Action for damages alleged to have been sustained by plaintiff by reason of defendant’s negligence. There was a verdict and judgment for 'defendant. Plaintiff noted exceptions to the charge and appealed.

The facts pertinent to the exceptions and the decision of the appeal are: Defendant company, in connection with its other business, made “dry cans,” which were used in woolen mills to dry yarn after it had been dyed. It was necessary that they should be steam-tight in order that they could be filled with steam, and heat the surface so that yarns would dry. They were cylindrical in shape, 6 or 7 feet long and from 1 foot to iy2 feet across the ends, with iron heads and bands shrunk around the heads. The manner of testing the cans for leaks was as follows: The cans, after having the iron heads strongly fastened on by shrinking an iron band around them, were taken outdoors, near the boiler house, and a pipe connected with the boiler would carry steam into an opening at one end of the cans, this opening being half an inch in diameter. On the pipe taking the steam into the can there was a steam cock to turn off the steam, the amount of steam passing through the pipe depending on how far this valve or cock was turned. There was also on this pipe a steam gauge to indicate the amount of steam pressure passing through the pipe into the can. In order to test the cans it was necessary to hold the pressure at from 10 to 15 pounds, the cans being capable of standing a pressure of 50 pounds. After the steam had been let into the can, the can was struck with a hammer in the hands of the person whose business it was to see if there were any leaks, the stroke of the hammer being intended to indicate the leaks by the steam coming out. At the opposite end of the can into which the steam came there *211was a pipe sticking out, with an outlet 1 inch in diameter, and at this end, to regulate the amount of steam pressure, the plaintiff was at work with a piece of scantling pressed against a stob in the ground, or the toe of his foot, as he chose; upon the scantling there was nailed a piece of leather, and at the point where the leather was nailed the scantling was pressed against the outlet. It was his business to watch the steam gauge at the other end, which was some 6 or 8 feet from him, and, by turning the scantling from side to side, reduce or increase the pressure. While at work, for some reason, the head blew out and the scantling struck the plaintiff-on the head.

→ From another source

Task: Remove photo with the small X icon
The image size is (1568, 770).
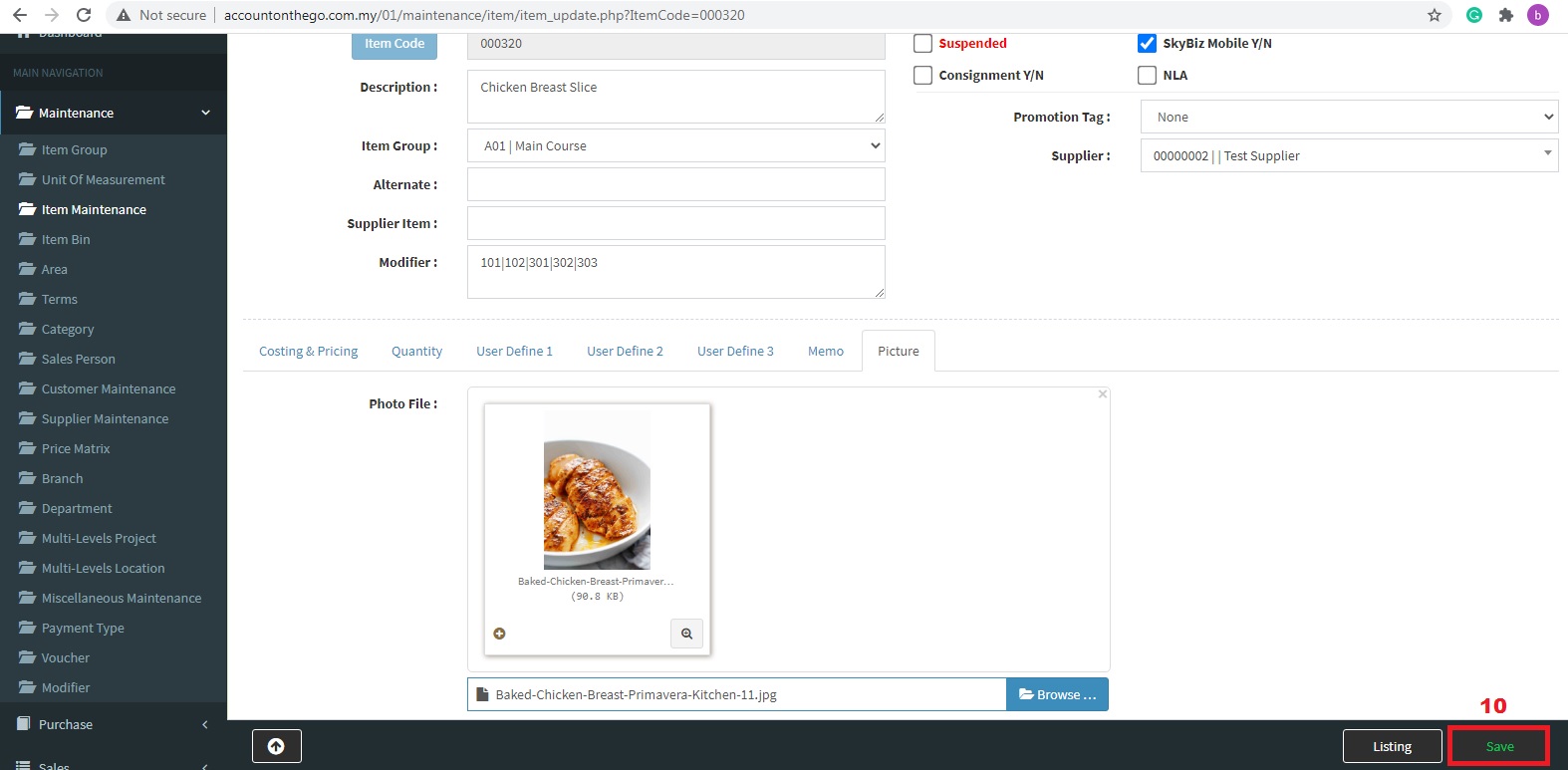Action: 1102,394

Plaintiff alleged that defendant was negligent, in that it failed to provide a safety valve which was in general use by those performing this class of work, so that the steam would automatically escape beyond the pressure desired. There was evidence tending to show that safety valves are in common use wherever any pressure is used in the form of steam or water; that they are used on everything that contains a pressure in order to make it safe. It is very important to have a safety valve there when one would not know the condition of the steam gauge; it may be right or it may be wrong. It is proper to use a safety valve on a machine when testing it. One could not guarantee it unless a safety valve was on it. It was not safe to test the cylinder with steam* without using a safety valve. It is dangerous, for the simple reason that a steam gauge cannot be adjusted as quickly as steam will adjust itself. Steam itself will find a way out of a boiler quicker than one can turn it out if the proper spring is waiting for it at the point to take action. A steam gauge is no safety whatever on a boiler. It simply gives you time to get away before it blows up! A safety valve is simply to take care of you while around the boiler. It is not safe for a man to stand at this end of this cylinder here and adjust it with a stick and tell by looking at that gauge what pressure of steam was in the cylinder, if he did that constantly.

*212A witness testified: “I understand tbe use of a safety valve. It is used to carry a certain amount of pressure in tbe boiler and give number of pounds to tbe square inch. It is set for tbe purpose required. It works automatically. When it gets to the given pounds of pressure it is set back and relieves tbe pressure itself. If it is set for 10 pounds pressure and the pressure becomes more than 10 pounds, it blows off. Safety valves are in general use in steam machinery or vessels charged with steam. I do not remember ever seeing a boiler that did not have some kind of a safety valve on it. If a safety valve bad been' on tbe can, set for 10 pounds, and more then 10 pounds came into the pipe leading to the can, it would have relieved itself. It is the general use to have safety valves on all vessels carrying steam.”

There was evidence that safety valves corrode and fail to operate. There was also evidence that the way provided for plaintiff to do the work assigned to him was safe; that the steam gauge indicated the amount of steam in the boiler. There was no evidence of any defect in the material of which the boiler was constructed.

Defendant contended that plaintiff was guilty of contributory negligence. Both parties submitted a number of prayers for special instructions.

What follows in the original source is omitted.